John D. Simon (Christa Neu/Courtesy of Lehigh University)

John D. Simon named 14th president of Lehigh University


*This story was updated at 1:10 p.m.*

The Board of Trustees has appointed John D. Simon, the executive vice president and provost of the University of Virginia, the 14th president of Lehigh University.

Simon’s appointment is the culmination of an eight-month search process during which a committee of trustees, administration, faculty and students reviewed more than 250 candidates. The committee was led by Interim President Kevin Clayton and Vice Chair of the Board Jane Jamieson. Simon will take office at the university July 1, 2015.

Chair of the Board Brad Scheler announced Simon’s appointment in an email to the Lehigh community Friday morning, calling him an “outstanding choice to serve as president.” Scheler informed the community that there will be opportunities for them to meet Simon in the coming months.

“I could not be more proud that John Simon will become Lehigh’s 14th president,” Scheler said in a statement released by the university. “Having had the pleasure of getting to know John during the search process, and having spoken with him at length about his vision for Lehigh, I have no doubt that he is the right choice to lead this university as we begin to celebrate our 150-year history.”

Henry Coppee became Lehigh's first president in 1866. John D. Simon was named Lehigh's 14th president on Friday, Oct. 17, 2014.

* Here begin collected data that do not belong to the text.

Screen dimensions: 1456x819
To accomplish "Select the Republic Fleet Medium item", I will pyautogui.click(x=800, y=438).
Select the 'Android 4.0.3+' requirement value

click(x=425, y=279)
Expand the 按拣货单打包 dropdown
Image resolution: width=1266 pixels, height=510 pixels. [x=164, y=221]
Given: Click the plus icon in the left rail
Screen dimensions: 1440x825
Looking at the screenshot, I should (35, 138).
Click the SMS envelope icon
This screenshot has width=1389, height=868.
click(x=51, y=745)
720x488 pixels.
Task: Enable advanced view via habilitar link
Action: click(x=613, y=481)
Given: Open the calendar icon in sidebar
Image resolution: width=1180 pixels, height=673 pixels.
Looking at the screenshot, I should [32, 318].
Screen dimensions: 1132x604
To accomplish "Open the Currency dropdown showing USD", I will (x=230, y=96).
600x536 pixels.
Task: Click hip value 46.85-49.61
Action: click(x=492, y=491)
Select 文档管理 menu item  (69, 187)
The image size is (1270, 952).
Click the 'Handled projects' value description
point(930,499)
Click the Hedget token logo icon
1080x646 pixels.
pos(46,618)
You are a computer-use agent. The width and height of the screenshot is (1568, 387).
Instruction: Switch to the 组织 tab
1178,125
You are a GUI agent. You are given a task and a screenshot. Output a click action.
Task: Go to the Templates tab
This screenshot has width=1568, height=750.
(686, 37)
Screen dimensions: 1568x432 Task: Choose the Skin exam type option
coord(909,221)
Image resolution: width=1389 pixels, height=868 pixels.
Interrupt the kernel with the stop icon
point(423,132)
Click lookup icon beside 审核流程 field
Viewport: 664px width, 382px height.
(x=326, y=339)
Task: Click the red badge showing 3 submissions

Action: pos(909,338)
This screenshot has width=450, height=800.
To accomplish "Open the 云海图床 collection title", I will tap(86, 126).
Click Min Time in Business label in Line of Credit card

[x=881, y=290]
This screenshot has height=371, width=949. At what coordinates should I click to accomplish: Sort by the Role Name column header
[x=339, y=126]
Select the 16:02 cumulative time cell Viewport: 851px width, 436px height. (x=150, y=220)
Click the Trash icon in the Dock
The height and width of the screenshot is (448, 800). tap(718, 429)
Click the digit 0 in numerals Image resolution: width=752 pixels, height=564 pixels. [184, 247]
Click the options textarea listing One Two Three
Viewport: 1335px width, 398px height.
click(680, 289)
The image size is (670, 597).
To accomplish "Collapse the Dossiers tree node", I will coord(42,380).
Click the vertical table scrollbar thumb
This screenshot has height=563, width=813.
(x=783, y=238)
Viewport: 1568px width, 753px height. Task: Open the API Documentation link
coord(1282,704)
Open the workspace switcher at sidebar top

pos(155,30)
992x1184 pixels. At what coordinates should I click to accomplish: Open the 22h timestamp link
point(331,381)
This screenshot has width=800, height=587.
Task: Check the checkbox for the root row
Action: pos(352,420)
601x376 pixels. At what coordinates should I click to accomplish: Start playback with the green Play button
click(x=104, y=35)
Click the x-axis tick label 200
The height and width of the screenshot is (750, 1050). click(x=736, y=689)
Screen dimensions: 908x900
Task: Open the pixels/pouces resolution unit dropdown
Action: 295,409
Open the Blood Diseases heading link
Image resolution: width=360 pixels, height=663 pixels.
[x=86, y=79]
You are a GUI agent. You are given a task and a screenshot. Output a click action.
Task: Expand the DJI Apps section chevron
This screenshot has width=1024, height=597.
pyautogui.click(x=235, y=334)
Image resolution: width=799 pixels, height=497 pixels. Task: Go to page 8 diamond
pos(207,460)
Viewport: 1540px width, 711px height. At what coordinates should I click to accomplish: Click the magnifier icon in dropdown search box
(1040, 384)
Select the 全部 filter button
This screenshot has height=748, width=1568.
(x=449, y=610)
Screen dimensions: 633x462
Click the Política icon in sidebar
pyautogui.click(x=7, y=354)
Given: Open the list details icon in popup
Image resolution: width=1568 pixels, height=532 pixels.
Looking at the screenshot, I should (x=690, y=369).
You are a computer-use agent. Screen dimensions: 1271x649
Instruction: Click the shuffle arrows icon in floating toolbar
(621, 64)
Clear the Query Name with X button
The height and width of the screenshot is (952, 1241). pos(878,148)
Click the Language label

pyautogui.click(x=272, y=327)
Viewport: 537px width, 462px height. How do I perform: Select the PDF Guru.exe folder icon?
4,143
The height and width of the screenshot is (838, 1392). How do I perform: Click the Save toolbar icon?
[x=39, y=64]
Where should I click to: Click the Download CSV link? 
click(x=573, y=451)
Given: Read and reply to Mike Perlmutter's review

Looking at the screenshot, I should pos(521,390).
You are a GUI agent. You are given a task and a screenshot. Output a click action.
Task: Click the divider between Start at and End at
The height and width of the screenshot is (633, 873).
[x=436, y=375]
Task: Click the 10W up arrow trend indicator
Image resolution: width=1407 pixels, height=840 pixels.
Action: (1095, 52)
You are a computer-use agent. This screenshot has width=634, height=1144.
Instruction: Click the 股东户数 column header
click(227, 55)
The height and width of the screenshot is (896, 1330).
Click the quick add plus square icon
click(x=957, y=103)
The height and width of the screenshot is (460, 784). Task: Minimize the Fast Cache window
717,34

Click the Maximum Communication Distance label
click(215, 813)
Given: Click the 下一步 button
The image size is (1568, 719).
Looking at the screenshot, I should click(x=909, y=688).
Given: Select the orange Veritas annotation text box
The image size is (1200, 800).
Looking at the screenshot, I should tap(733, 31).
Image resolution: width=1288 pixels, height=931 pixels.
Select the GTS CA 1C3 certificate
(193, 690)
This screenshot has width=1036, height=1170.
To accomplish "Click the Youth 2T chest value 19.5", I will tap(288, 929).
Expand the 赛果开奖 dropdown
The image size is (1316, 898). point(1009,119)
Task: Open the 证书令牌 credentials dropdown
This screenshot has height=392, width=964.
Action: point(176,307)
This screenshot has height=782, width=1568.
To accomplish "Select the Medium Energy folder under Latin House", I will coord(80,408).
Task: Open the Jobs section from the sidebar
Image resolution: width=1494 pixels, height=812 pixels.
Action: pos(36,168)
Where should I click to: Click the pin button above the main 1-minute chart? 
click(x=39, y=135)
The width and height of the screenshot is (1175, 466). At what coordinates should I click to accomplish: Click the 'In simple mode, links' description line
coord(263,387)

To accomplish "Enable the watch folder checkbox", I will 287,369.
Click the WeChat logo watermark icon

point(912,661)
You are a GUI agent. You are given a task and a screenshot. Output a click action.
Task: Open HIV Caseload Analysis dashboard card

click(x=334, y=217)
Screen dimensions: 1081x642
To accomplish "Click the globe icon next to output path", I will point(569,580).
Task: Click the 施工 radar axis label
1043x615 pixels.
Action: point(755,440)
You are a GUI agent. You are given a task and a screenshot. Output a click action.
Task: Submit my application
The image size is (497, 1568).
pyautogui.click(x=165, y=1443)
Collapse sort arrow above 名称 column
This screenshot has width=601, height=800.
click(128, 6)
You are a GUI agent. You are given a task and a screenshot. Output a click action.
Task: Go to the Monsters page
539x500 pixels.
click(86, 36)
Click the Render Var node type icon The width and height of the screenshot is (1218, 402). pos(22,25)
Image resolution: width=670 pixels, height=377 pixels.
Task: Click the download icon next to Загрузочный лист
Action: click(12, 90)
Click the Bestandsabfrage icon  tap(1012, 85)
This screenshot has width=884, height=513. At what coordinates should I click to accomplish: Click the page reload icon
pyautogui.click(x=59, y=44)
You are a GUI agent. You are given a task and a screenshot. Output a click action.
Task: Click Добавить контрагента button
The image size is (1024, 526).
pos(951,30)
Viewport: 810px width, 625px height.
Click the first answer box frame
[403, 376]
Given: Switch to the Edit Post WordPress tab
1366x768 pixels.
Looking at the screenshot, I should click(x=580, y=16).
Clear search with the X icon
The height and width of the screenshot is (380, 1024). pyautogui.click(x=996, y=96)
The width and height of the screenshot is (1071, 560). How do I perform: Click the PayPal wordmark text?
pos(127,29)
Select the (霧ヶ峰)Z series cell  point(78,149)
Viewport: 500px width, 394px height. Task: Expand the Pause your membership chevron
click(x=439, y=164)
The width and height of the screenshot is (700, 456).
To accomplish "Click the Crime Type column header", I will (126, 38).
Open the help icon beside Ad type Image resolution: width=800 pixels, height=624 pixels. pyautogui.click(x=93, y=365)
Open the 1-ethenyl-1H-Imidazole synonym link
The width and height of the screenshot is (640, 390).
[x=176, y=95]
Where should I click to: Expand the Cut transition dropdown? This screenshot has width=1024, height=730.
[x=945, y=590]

TIMELINE: The history of Lehigh University’s presidents.

Simon has served as UVA’s provost since 2011, responsible for overseeing the academic administration of its 11 schools, as well as the library, art museums, public service activities and global initiatives. He directed 20,000 undergraduate students and 2,200 faculty and managed an academic budget of $1.4 billion. While at UVA, he also served as the Robert C. Taylor Professor of Chemistry.

Clayton told Lehigh University News that Simon stood out as the best fit for the university.

“Our goal from the start of the search process was to identify a candidate who would step onto campus with an understanding of what makes Lehigh great, how Lehigh can be better, and how everyone in the university community can contribute to its success going forward,” he said in a released statement.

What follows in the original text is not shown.